EXCERPT TO READ:
-- start --

These are chat archives for nextflow-io/nextflow

3rd
Nov 2016
Johan Viklund
@viklund
Nov 03 2016 06:58 UTC
Nextflow is the only groovy thing I've used. Previously I've only seen $ used for stringinterpolation. Is it something similar here?
Is it nextflow that parses the configuration file? That is, is this a convention you have introduced?
Paolo Di Tommaso
@pditommaso
Nov 03 2016 07:28 UTC
@viklund that's only a convention used in the nextflow config file
anyhow don't confuse "$something"in a string that's used to interpolate variables
with the $ character, that in Java and Groovy is a valid identifier character
Johan Viklund
@viklund
Nov 03 2016 07:51 UTC
Ok. Thanks. Since I don't know groovy that we'll it's sometimes hard to know where groovy ends and nextflow starts.
Paolo Di Tommaso
@pditommaso
Nov 03 2016 07:52 UTC
you are welcome, sometimes happens to me as well ;)

-- end --

PROBLEM SET:
1. In the chat archive about Nextflow, why should a $ character not automatically be read as string interpolation? Explain in one to three sentences.
2. Convert the rows from the line with "Screen dimensions: 1372x869" to the line with "coord(772,567)" into a JSON list of strings, one string per line, omitting blank lines.
The text and the rows have nothing to do with each other.

RECORDS SHOWN:

-- start --

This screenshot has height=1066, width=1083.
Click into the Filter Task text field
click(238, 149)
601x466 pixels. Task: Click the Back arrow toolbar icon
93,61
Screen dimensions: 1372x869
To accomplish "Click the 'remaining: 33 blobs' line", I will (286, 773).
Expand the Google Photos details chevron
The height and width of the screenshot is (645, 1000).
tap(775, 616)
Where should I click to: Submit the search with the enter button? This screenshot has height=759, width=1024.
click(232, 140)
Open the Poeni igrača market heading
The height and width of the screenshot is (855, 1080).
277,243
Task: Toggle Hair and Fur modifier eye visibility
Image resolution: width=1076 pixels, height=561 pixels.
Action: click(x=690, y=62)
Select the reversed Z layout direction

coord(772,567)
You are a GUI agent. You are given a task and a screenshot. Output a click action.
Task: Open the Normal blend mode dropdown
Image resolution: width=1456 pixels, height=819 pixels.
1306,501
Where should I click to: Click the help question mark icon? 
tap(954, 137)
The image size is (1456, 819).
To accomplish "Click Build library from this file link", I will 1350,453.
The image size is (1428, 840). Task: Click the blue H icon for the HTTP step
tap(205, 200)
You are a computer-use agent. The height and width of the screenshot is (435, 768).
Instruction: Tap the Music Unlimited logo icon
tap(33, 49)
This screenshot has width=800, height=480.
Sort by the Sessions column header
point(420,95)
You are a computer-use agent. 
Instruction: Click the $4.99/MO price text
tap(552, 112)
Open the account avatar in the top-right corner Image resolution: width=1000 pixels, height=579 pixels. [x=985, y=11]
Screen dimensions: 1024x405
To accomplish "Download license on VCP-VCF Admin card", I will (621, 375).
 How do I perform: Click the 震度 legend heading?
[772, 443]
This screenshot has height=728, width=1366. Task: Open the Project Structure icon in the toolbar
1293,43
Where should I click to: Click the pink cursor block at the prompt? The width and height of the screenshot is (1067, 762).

-- end --

CORRECT ANSWERS:
1. "$something" inside a string is used to interpolate variables. The $ character by itself is a valid identifier character in Java and Groovy. Its use in the Nextflow config file is only a convention.

2.
[
  "Screen dimensions: 1372x869",
  "To accomplish \"Click the 'remaining: 33 blobs' line\", I will (286, 773).",
  "Expand the Google Photos details chevron",
  "The height and width of the screenshot is (645, 1000).",
  "tap(775, 616)",
  "Where should I click to: Submit the search with the enter button? This screenshot has height=759, width=1024.",
  "click(232, 140)",
  "Open the Poeni igrača market heading",
  "The height and width of the screenshot is (855, 1080).",
  "277,243",
  "Task: Toggle Hair and Fur modifier eye visibility",
  "Image resolution: width=1076 pixels, height=561 pixels.",
  "Action: click(x=690, y=62)",
  "Select the reversed Z layout direction",
  "coord(772,567)"
]